ISLAMABAD: A US-based company S&P Global on Thursday lowered Pakistan’s credit rating following a series of shocks, including severe floods, surging food and energy prices, and rising global interest rates, while predicting that the country’s economy would remain under pressure in the coming year amid low foreign exchange reserves.
Pakistan is witnessing a major economic turmoil as it faces a balance of payments crisis, with foreign reserves available with the central bank dropping as low as $6.7 billion which barely cover a month’s imports.
The country is desperately trying to revive a $7 billion loan program with the International Monetary Fund (IMF) which would allow it to get a new tranche of about $1 billion.
“Pakistan’s already low foreign exchange reserves will remain under pressure throughout 2023, barring a material decline in oil prices or a step-up in foreign assistance,” S&P Global said in its statement.

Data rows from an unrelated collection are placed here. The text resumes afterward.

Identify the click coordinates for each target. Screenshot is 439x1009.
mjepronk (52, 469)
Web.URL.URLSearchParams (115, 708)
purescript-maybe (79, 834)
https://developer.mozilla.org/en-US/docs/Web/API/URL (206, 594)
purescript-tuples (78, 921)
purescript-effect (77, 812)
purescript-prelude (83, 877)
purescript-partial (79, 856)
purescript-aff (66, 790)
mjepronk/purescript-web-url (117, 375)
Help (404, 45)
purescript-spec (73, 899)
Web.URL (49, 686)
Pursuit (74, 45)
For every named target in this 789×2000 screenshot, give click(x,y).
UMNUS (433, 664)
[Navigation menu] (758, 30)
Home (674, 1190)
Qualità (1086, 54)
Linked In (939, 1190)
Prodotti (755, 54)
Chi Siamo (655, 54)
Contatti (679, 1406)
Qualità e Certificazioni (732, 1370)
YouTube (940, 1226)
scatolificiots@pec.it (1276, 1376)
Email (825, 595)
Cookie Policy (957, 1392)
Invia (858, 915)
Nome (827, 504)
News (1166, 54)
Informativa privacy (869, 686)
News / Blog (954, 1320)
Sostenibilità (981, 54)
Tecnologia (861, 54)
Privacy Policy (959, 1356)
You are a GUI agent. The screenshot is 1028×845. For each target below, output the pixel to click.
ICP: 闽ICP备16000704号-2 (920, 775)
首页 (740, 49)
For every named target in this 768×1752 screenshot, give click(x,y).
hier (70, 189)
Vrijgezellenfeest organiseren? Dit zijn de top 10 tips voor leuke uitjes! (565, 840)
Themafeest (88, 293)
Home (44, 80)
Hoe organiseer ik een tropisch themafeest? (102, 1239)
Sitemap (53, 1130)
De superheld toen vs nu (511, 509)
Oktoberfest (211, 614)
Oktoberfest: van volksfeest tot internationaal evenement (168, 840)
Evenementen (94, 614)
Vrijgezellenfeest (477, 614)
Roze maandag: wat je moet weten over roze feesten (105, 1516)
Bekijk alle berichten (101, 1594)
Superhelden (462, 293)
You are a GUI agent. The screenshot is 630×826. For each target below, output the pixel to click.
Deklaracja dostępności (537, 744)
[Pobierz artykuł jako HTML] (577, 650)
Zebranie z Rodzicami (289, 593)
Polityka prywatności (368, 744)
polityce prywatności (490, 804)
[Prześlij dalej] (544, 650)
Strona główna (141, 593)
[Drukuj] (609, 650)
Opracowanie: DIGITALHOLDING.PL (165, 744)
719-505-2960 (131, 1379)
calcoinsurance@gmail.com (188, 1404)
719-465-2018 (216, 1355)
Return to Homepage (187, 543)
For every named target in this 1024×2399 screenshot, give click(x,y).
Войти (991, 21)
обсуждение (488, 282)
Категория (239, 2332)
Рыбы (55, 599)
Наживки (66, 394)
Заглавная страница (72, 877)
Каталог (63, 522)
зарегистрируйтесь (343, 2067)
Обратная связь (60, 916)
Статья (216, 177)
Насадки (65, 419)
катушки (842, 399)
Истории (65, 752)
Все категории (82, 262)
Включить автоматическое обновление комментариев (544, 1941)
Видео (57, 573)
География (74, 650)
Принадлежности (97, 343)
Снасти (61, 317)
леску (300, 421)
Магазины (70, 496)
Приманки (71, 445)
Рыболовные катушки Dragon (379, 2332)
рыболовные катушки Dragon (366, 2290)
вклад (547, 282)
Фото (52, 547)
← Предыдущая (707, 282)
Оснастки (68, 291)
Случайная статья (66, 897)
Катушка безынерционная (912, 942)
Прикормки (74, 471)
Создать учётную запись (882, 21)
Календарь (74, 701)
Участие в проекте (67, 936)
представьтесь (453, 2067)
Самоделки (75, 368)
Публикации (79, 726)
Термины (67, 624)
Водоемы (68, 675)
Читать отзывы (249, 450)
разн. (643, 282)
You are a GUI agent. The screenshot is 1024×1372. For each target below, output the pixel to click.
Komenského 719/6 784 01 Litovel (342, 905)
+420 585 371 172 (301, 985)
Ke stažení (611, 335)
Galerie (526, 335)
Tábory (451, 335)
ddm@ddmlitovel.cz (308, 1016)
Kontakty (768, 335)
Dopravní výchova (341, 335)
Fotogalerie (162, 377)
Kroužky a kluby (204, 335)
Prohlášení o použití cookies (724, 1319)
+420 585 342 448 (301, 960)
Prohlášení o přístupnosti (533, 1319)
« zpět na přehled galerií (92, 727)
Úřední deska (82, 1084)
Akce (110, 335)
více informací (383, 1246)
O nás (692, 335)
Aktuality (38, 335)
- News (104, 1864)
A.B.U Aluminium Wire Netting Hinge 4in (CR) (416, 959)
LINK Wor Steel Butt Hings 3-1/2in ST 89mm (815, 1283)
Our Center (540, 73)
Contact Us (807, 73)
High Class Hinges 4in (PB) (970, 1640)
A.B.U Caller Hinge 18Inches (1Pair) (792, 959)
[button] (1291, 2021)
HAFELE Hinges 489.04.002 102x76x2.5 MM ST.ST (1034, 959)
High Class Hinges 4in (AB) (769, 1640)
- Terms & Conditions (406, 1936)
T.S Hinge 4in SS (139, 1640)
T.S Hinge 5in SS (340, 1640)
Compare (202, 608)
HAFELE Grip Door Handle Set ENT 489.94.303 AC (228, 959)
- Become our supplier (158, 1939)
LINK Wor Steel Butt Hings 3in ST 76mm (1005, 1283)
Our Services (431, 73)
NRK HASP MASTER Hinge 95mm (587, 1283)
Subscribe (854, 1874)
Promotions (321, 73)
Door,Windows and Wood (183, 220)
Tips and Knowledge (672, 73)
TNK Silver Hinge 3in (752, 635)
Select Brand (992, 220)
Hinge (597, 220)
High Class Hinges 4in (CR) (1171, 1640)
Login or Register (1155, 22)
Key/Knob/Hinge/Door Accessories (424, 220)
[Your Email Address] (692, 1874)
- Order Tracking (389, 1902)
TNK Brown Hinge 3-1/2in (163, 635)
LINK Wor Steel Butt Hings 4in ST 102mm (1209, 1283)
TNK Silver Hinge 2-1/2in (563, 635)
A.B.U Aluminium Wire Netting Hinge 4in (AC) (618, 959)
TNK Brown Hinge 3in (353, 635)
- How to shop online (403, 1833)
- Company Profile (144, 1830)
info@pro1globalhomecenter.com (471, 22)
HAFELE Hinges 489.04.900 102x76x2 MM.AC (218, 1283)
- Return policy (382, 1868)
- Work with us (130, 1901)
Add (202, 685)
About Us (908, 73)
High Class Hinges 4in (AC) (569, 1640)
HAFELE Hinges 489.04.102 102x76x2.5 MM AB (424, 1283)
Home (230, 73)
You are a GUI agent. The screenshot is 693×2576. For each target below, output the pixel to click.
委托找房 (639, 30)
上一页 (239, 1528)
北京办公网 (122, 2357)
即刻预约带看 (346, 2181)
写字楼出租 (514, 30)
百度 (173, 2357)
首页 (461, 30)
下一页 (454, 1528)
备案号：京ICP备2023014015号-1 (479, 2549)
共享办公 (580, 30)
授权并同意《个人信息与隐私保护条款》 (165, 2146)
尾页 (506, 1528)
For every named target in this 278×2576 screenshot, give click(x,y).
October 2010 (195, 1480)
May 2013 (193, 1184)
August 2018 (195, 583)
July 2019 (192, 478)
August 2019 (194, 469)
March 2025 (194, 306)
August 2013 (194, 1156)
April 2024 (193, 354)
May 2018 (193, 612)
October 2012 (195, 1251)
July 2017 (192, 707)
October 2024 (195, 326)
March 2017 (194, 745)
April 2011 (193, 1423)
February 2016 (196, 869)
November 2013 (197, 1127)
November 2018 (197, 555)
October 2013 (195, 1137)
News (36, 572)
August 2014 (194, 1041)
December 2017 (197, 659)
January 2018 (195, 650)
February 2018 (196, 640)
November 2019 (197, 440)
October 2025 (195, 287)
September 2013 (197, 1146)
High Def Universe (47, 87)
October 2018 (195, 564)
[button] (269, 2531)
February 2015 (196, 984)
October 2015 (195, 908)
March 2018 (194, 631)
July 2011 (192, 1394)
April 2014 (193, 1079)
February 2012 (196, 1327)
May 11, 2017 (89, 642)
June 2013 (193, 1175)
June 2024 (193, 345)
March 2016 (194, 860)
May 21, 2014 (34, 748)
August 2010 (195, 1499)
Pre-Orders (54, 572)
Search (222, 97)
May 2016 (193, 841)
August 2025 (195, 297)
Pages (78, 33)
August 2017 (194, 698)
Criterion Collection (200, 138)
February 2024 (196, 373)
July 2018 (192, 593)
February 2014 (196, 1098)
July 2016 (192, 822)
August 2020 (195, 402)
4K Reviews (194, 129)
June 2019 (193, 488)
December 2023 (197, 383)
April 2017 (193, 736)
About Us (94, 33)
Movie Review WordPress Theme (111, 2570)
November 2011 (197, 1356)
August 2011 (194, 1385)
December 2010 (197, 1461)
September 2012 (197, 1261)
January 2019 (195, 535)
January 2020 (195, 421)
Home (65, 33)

It noted the country also faced elevated political risks, which could impact its policy trajectory over the next 12 months.
“As a consequence, we lowered the sovereign credit ratings on Pakistan to ‘CCC+/C’ from ‘B-/B,’” it added. “The outlook is stable.”
The US-based company said it lowered Pakistan’s ratings to reflect a continued weakening of its external, fiscal, and economic metrics.
“Given high gross external financing needs, and limited foreign exchange reserves, Pakistan’s balance of payments outlook remains vulnerable to energy price developments and the availability and timing of foreign support,” it added.
“We expect the ratio of debt to GDP and budgetary deficits to remain elevated, with more than 40% of government receipts used to finance interest payments, thereby reducing the government’s capacity to finance investment and social support.”
The statement acknowledged the severe flooding during the summer of 2022 had imposed additional hardships on households and businesses while further constraining growth.
Back in July, the agency downgraded Pakistan’s outlook on long-term ratings from stable to negative, saying it reflected growing risks to the country’s external liquidity position over the next 12 months.
In October, Fitch Ratings also downgraded Pakistan’s long-term foreign-currency issuer default rating (IDR) to CCC+ from B-, while Moody’s also lowered five Pakistani banks’ ratings to Caa1 from B3.